→ Dataset extract:
========
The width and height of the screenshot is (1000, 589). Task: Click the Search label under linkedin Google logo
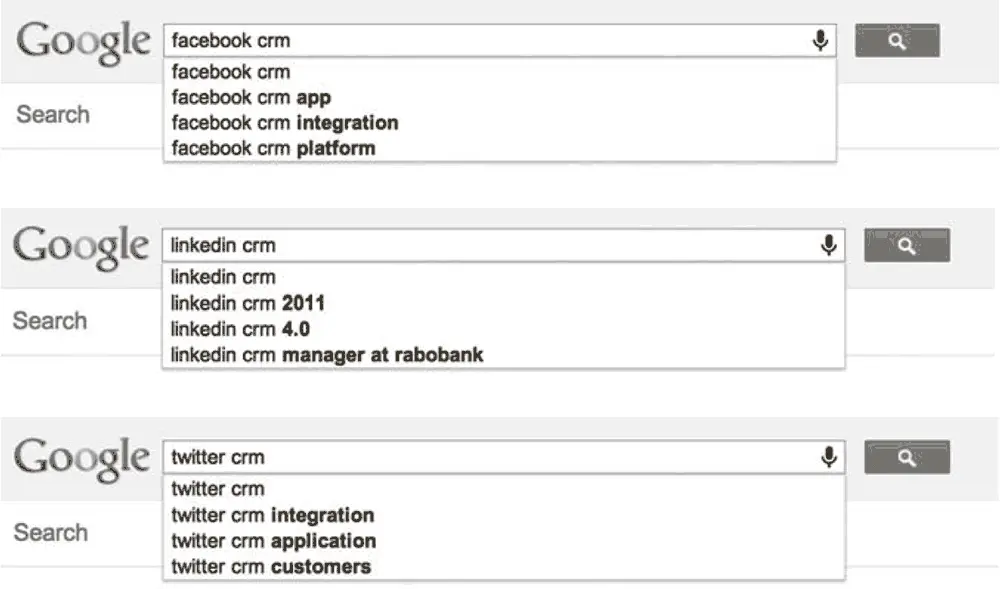(50, 321)
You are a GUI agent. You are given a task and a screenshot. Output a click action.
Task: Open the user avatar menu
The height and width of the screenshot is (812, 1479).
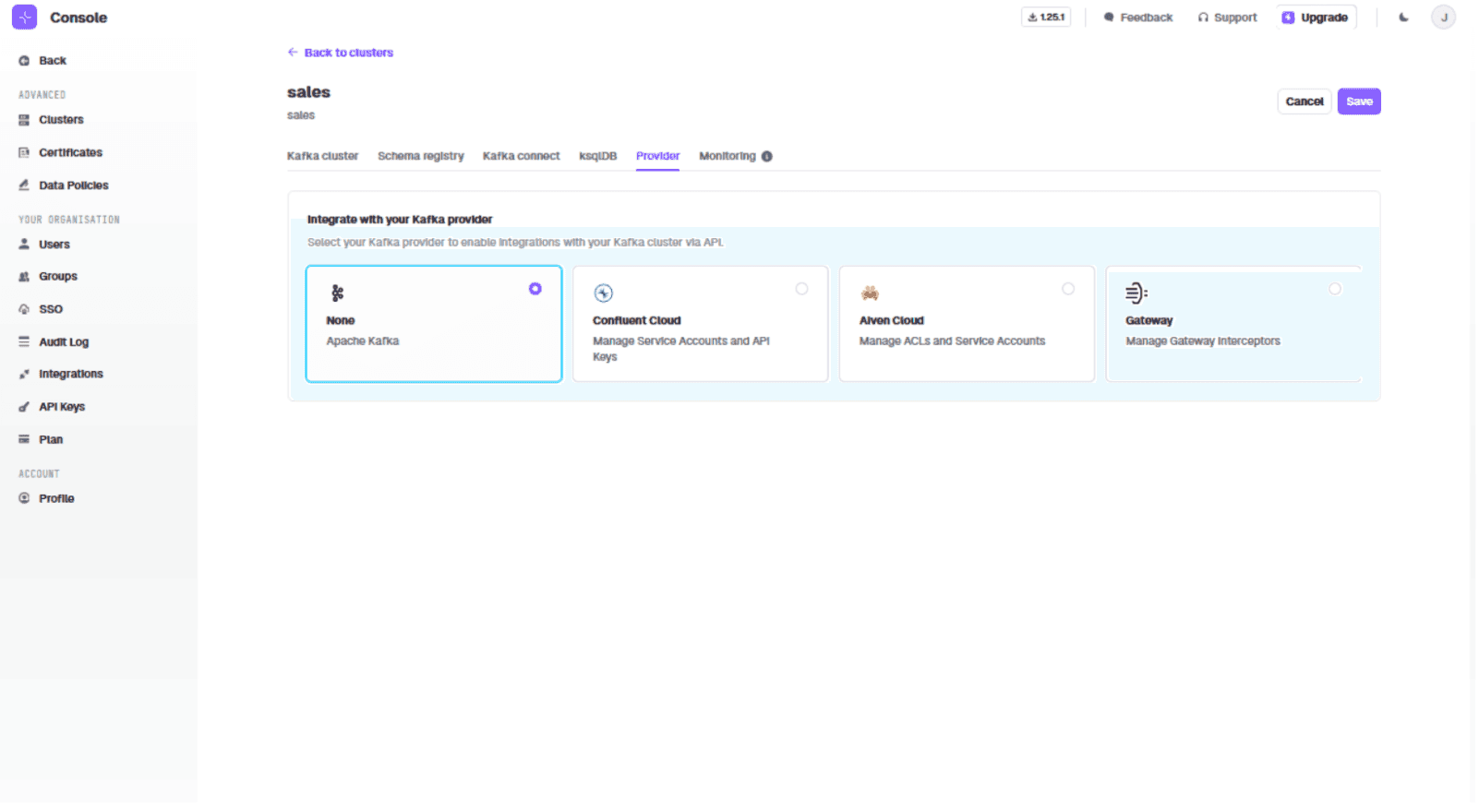point(1443,18)
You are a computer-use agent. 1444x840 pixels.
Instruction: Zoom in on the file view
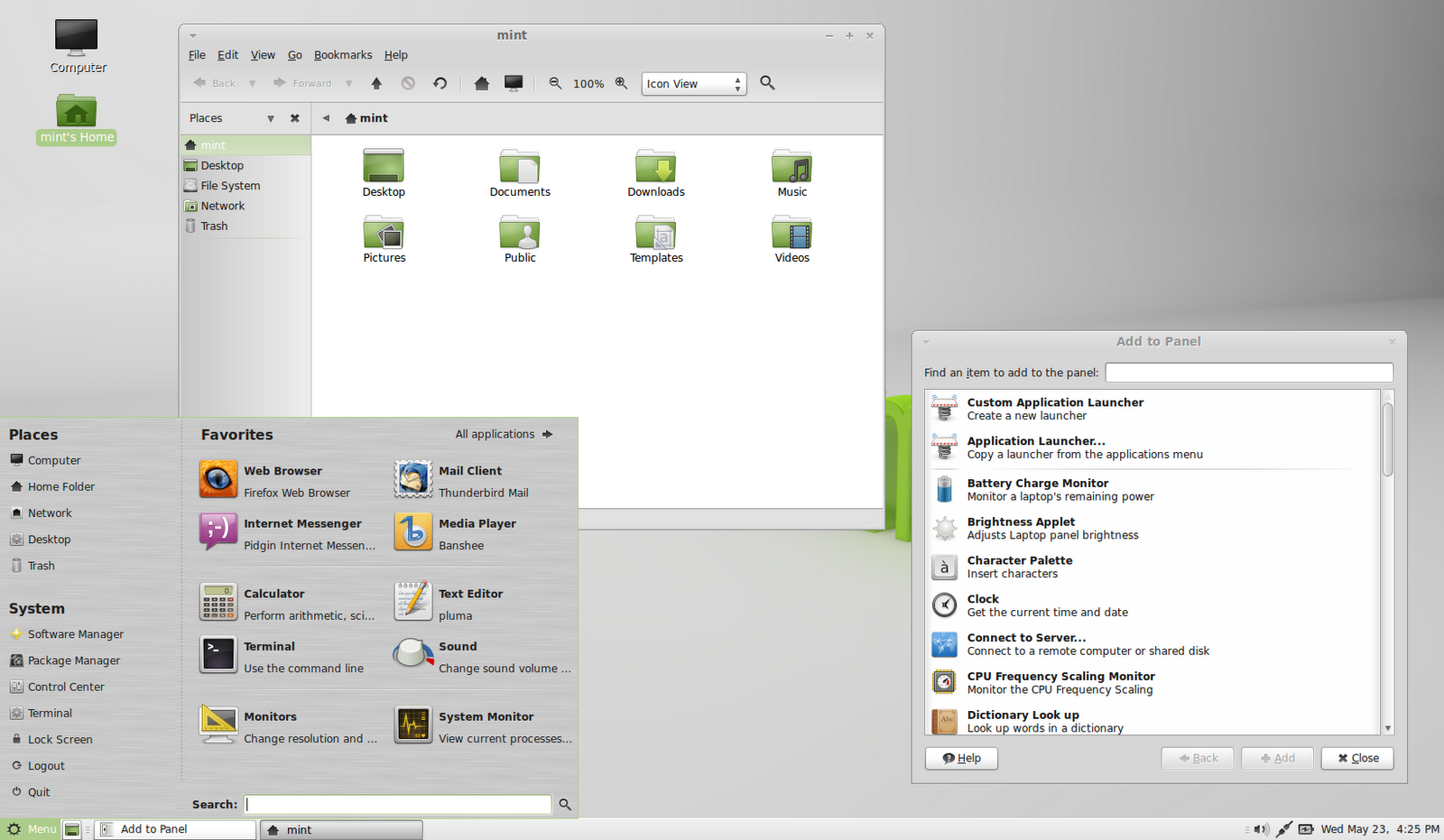[x=621, y=83]
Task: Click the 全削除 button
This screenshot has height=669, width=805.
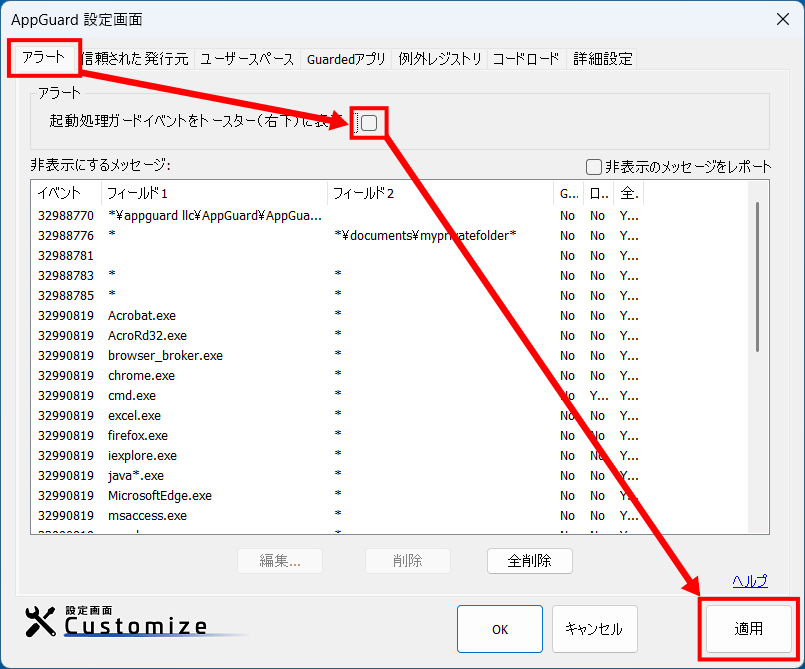Action: click(530, 561)
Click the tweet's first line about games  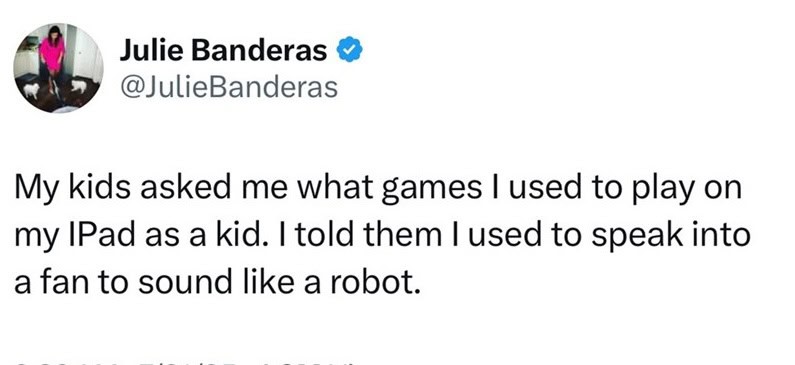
========
→ What to do:
Which lines of the data include the string "agent"? Copy each of them.

→ Result of the task:
You are a GUI agent. You are given a task and a screenshot. Output a click action.
You are a computer-use agent. 1444x840 pixels.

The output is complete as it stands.